● Given request A: In the book review excerpt, where does Harry isolate himself after running away from his family?
● Given request B: Reproduce the passage of the book review excerpt between "I was rooting" and "heart-breaking novel yourself.", inclusive.

As I was reading it felt like the tsunami, while clearly really happening, was also a metaphor for what happened to Sachiko when she had her baby. The fear, the confusion, the not knowing what to do or where to go, and finally the sheer overwhelming despair of ever finding normal again. And I also found that the way Harry deals with the earthquake by running away from his family and becoming so isolated on the mountain was like he was experiencing what Sachiko went through in her post-natal depression. The haze, the inability to think clearly and the sense of being so completely alone. There is real symmetry in the internal thought processes of the two characters and what is happening in the place they live. Everything has been in a state of chaos for a while and the tsunami compounds it all.

I was rooting for Sachiko to find out what happened to her husband and son, I can’t imagine what it must be like to experience a disaster on this scale and not know where your family are and if they survived. I wanted her to find some happiness. Seeing her journey as she begins to think about life again was so moving. The ending of this book is one that really makes you stop in your tracks though. I don’t want to say too much about what happens later in the novel because this really is a book to not know too much about before you read it. You need to pick it up and fall into the pages and experience this beautiful and heart-breaking novel yourself.

● Data shown:

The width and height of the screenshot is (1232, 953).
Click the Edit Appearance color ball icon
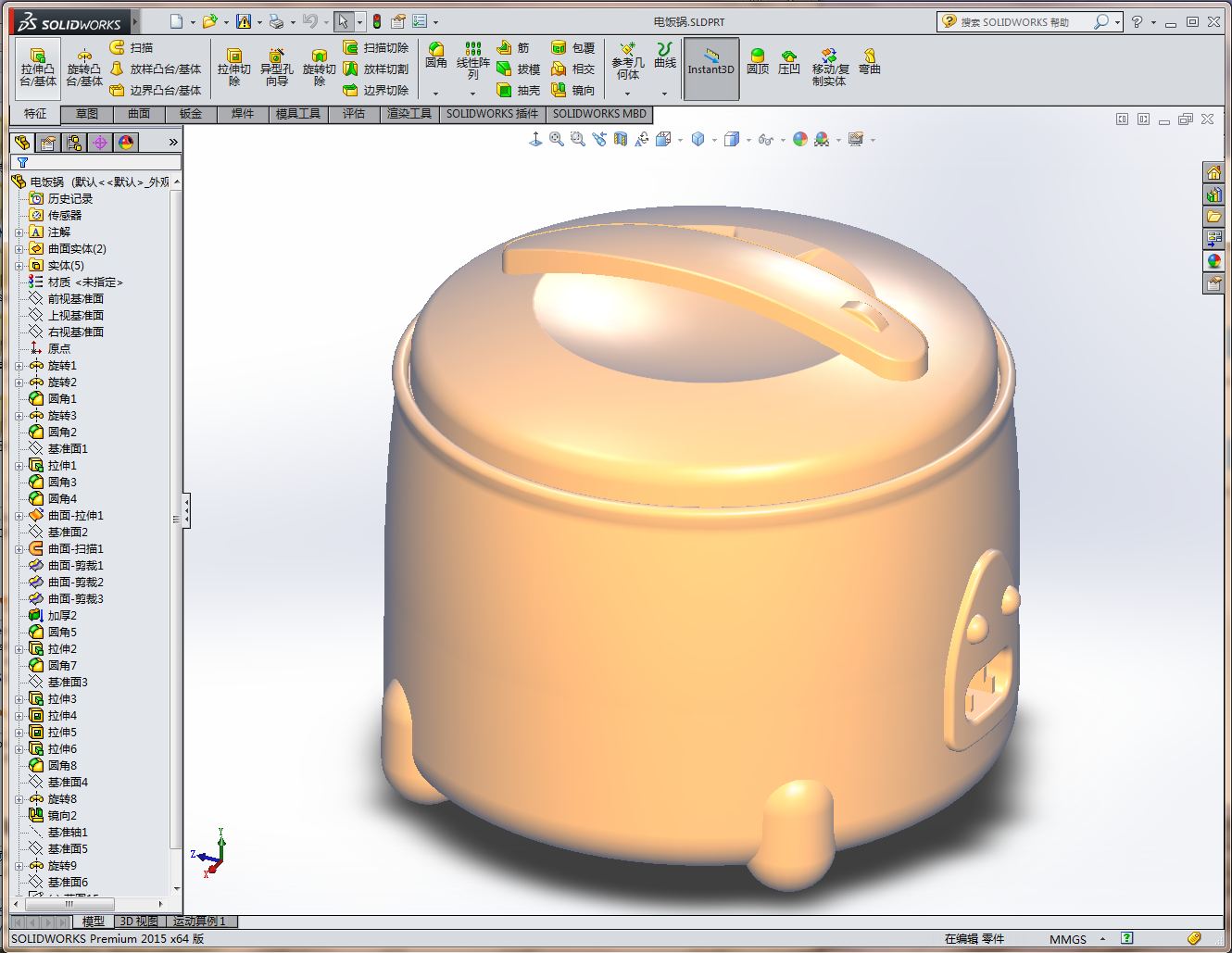tap(799, 140)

● Written response A: On the mountain.

● Written response B:
I was rooting for Sachiko to find out what happened to her husband and son, I can’t imagine what it must be like to experience a disaster on this scale and not know where your family are and if they survived. I wanted her to find some happiness. Seeing her journey as she begins to think about life again was so moving. The ending of this book is one that really makes you stop in your tracks though. I don’t want to say too much about what happens later in the novel because this really is a book to not know too much about before you read it. You need to pick it up and fall into the pages and experience this beautiful and heart-breaking novel yourself.